Filters at this stage are the earliest. Currently supported filters:

  • kind = "block-cidr-range"
    • Arguments: addrs = "ADDRS", where ADDRS is a comma separated list of IPv4 or IPv6 addresses or CIDR address ranges.
    • Any matching source IP addresses will be rejected with a 400 error code.

services.$NAME.path-control.upstream-request

  • kind = "remove-header-key-regex"
    • Arguments: pattern = "PATTERN", where PATTERN is a regular expression matching the key of an HTTP header
    • Any matching header entry will be removed from the request before forwarding
  • kind = "upsert-header"
    • Arguments: key="KEY" value="VALUE", where KEY is a valid HTTP header key, and VALUE is a valid HTTP header value
    • The given header will be added or replaced to VALUE

services.$NAME.path-control.upstream-response

  • kind = "remove-header-key-regex"
    • Arguments: pattern = "PATTERN", where PATTERN is a regular expression matching the key of an HTTP header
    • Any matching header entry will be removed from the response before forwarding
  • kind = "upsert-header"
    • Arguments: key="KEY" value="VALUE", where KEY is a valid HTTP header key, and VALUE is a valid HTTP header value
    • The given header will be added or replaced to VALUE

services.$NAME.rate-limiting

This section contains the configuration for rate limiting rules.

Rate limiting rules are used to limit the total number of requests made by downstream clients, based on various criteria.

Note that Rate limiting is on a per service basis, services do not share rate limiting information.

This section is optional.

Example:

rate-limiting {
    rule kind="source-ip" \
        max-buckets=4000 tokens-per-bucket=10 refill-qty=1 refill-rate-ms=10

    rule kind="specific-uri" pattern="static/.*" \
        max-buckets=2000 tokens-per-bucket=20 refill-qty=5 refill-rate-ms=1

    rule kind="any-matching-uri" pattern=r".*\.mp4" \
        tokens-per-bucket=50 refill-qty=2 refill-rate-ms=3
}

services.$NAME.rate-limiting.rule

Rules are used to specify rate limiting parameters, and applicability of rules to a given request.

Leaky Buckets

Rate limiting in River uses a Leaky Bucket model for determining whether a request can be served immediately, or if it should be rejected. For a given rule, a "bucket" of "tokens" is created, where one "token" is required for each request.

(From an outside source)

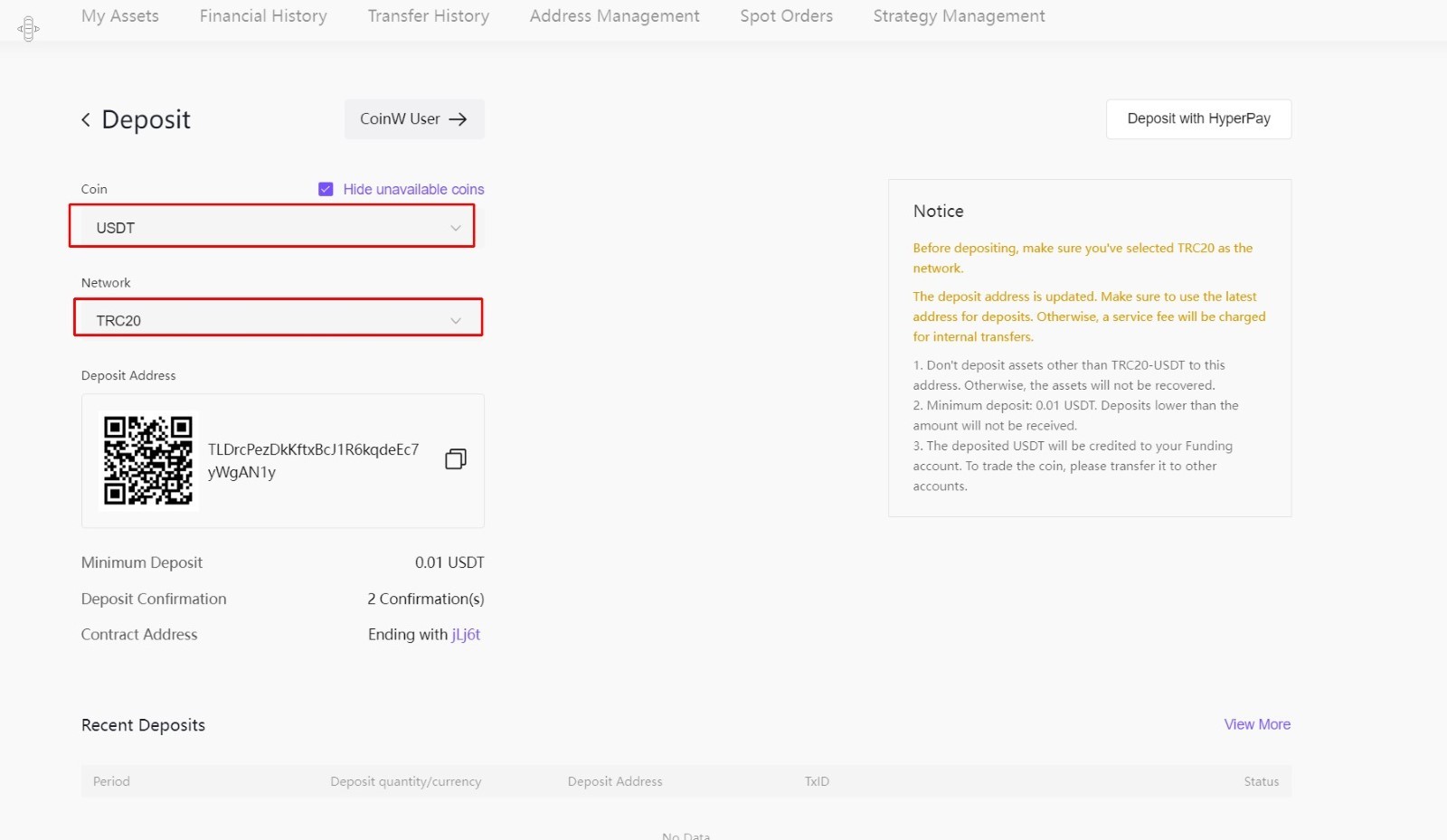Image resolution: width=1447 pixels, height=840 pixels.
Task: Switch to Transfer History tab
Action: click(x=428, y=16)
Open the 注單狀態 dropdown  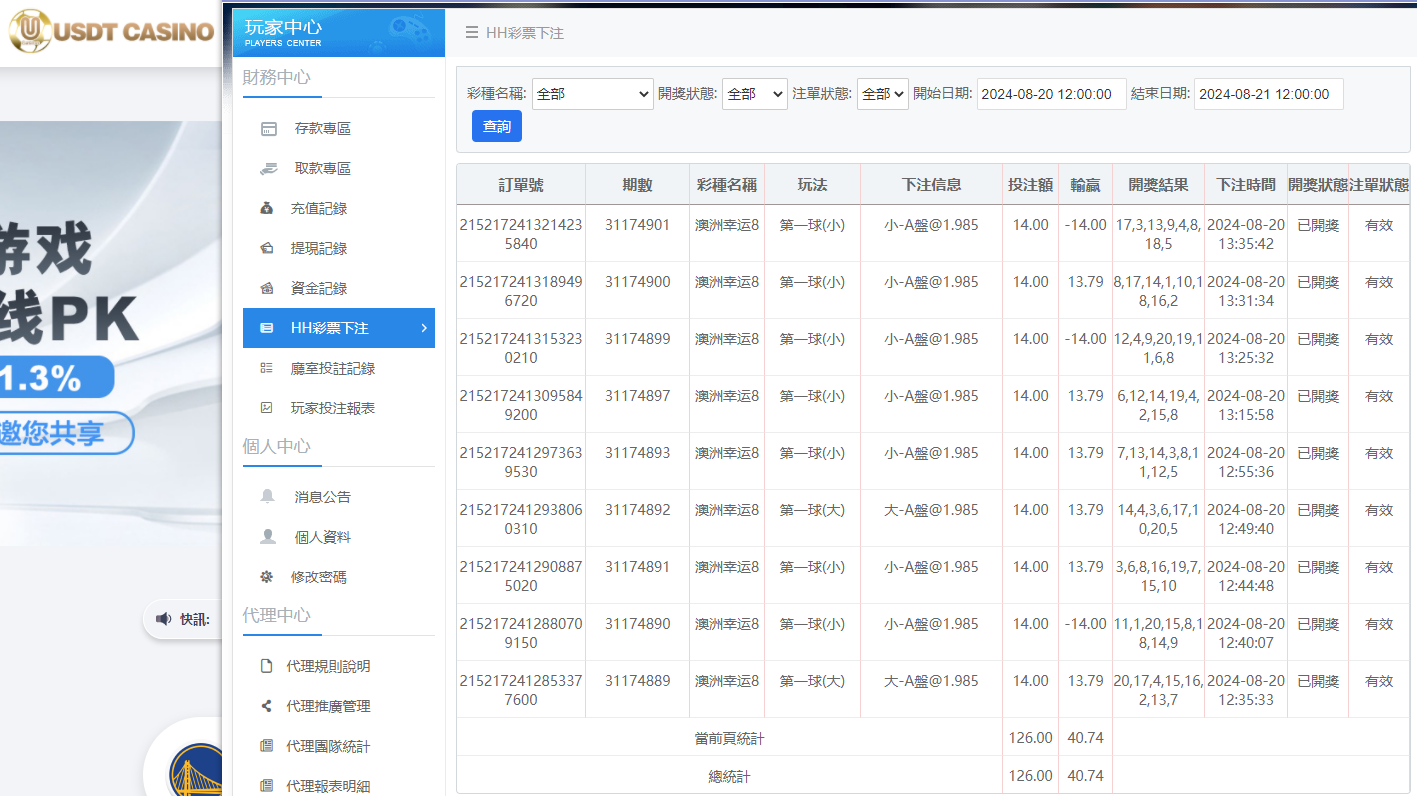pyautogui.click(x=881, y=93)
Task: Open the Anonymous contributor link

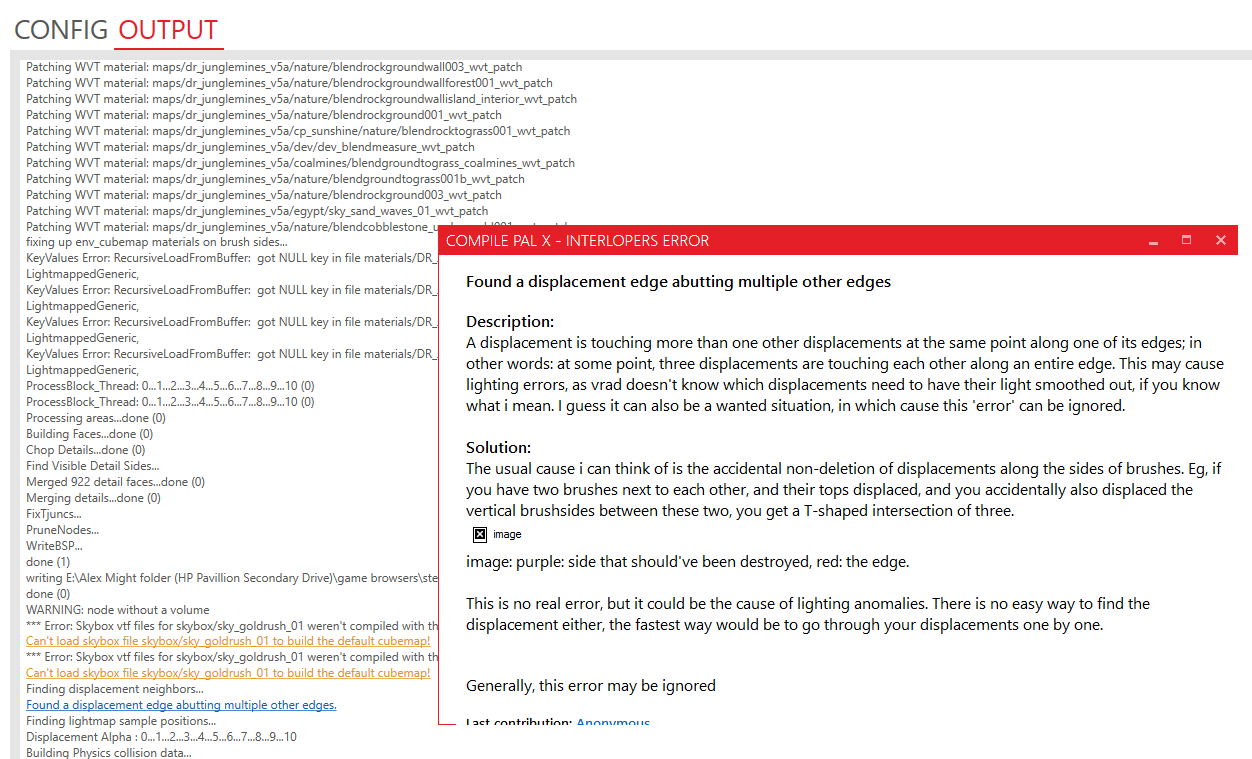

The bucket for a rule starts with a configurable tokens-per-bucket number. When a request arrives, it attempts to take one token from the bucket. If one is available, it is served immediately. Otherwise, the request is rejected immediately.

The bucket is refilled at a configurable rate, specified by refill-rate-ms, and adds a configurable number of tokens specified by refill-qty. The number of tokens in the bucket will never exceed the initial tokens-per-bucket number.

Once a refill occurs, additional requests may be served.

How many buckets?

Some rules require many buckets. For example, rules based on the source IP address will create a bucket for each unique source IP address observed in a request. We refer to these as "multi" rules.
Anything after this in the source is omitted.